Assessment Task Two: Group Presentation -‐ 30%
Twenty (20) minutes, in tutorials Weeks 6 to 8, i.e. August 24-‐25, August 31-‐September 1 and
September 14-‐15.
Groups of four or five students will be in charge of leading class discussion for twenty (20) minutes.
They must select one of the week’s required or recommended readings and lead a class discussion of
its key terms, concepts and relationship to the rest of the course. Groups are expected to present a
brief analysis of the article (not just a summary), and then organise and run a brief task (of their own
devising) that will aid their classmates’ understanding of the reading. This Assessment will be marked
on three primary criteria:
• Demonstrated understand of key ideas of the reading.
• Ability to contextualise the reading in relation to broader academic theory.
• Ability to facilitate other students’ engagement with this text.

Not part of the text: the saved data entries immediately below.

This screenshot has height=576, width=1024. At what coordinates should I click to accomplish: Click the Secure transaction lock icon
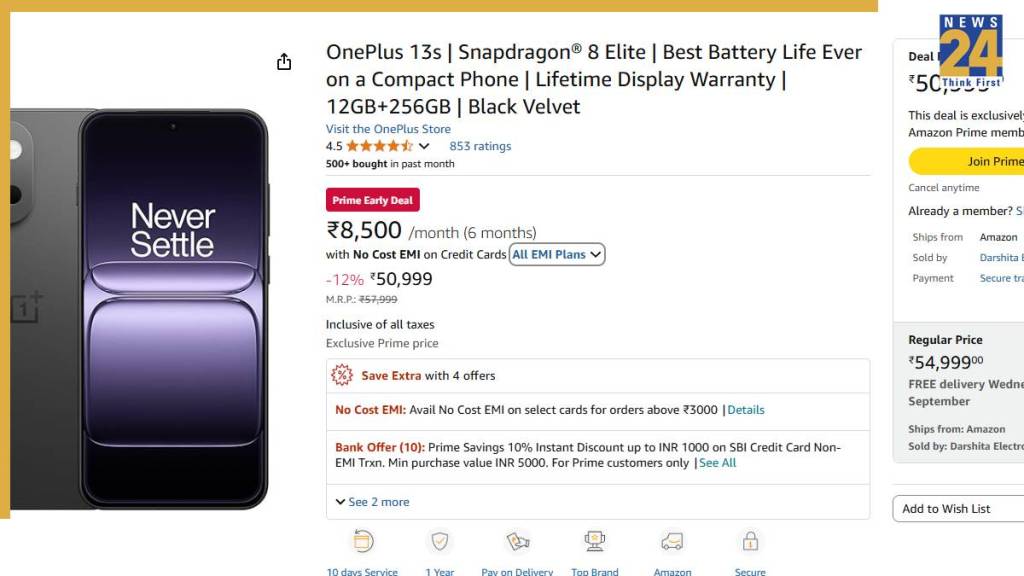coord(750,542)
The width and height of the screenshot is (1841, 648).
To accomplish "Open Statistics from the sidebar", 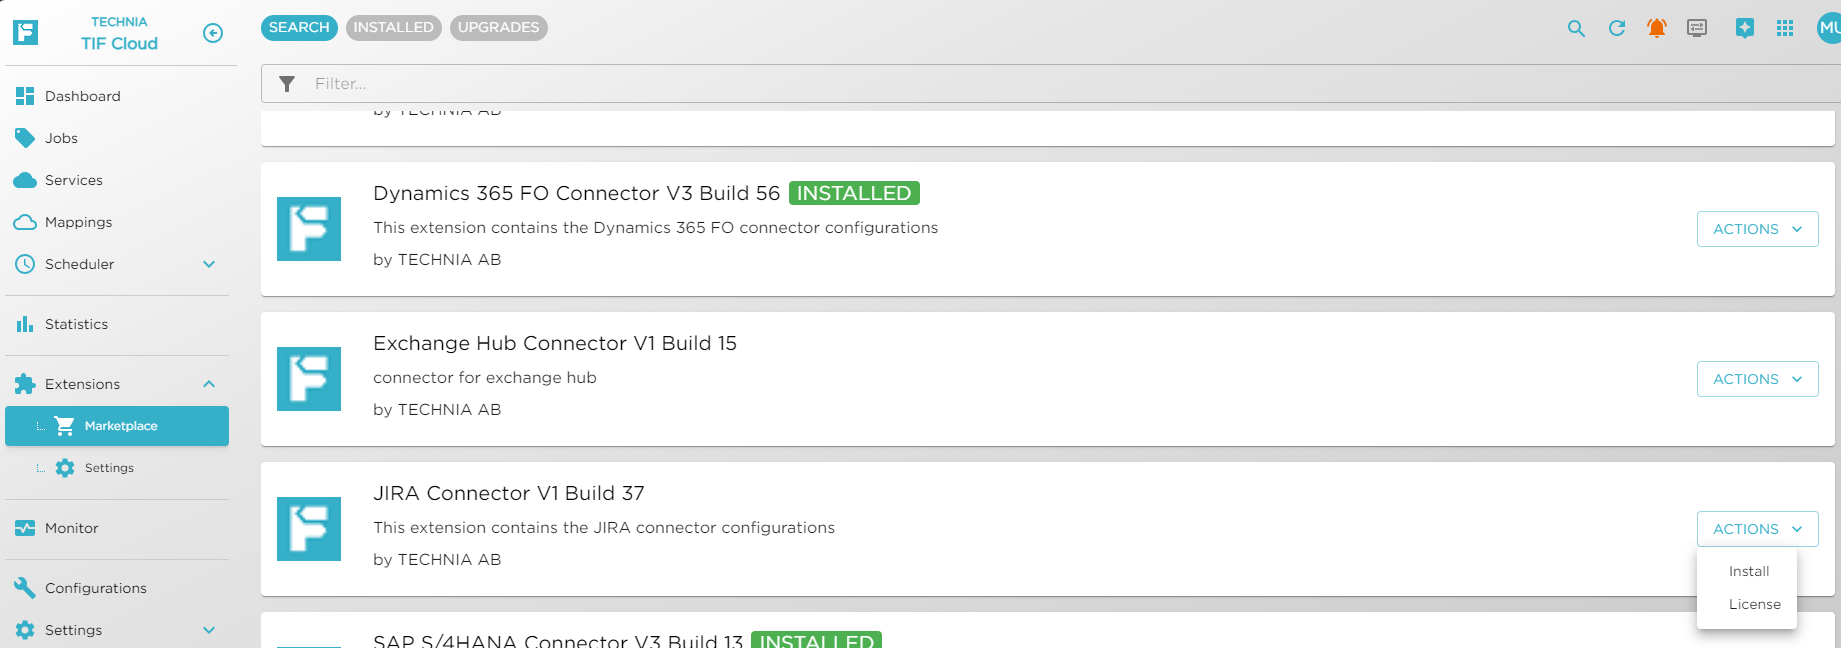I will 76,324.
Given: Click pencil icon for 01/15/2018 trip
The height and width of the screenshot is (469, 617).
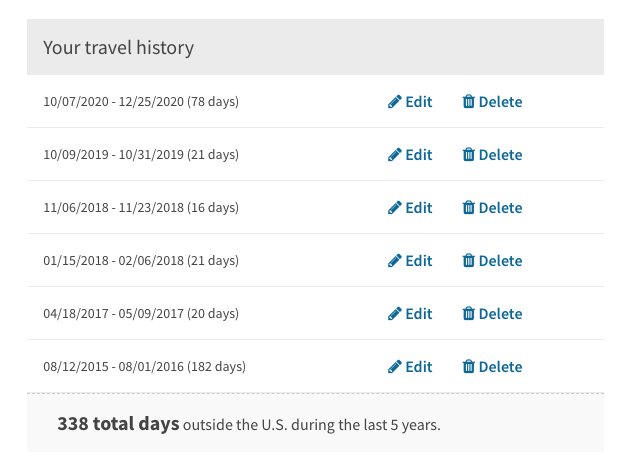Looking at the screenshot, I should point(394,260).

Each week (6-‐8) will have two groups leading discussions. Groups will be formed in Week 4. Readings
will be assigned in Week 4.
All group members will receive the same mark. Group contracts assigning duties and deadlines will be
finalised in Week 5. All students are expected to do significant research and planning for this task.
Remember 20 minutes can disappear surprisingly quickly. You will need strong time management skills
and careful planning to do well at this task.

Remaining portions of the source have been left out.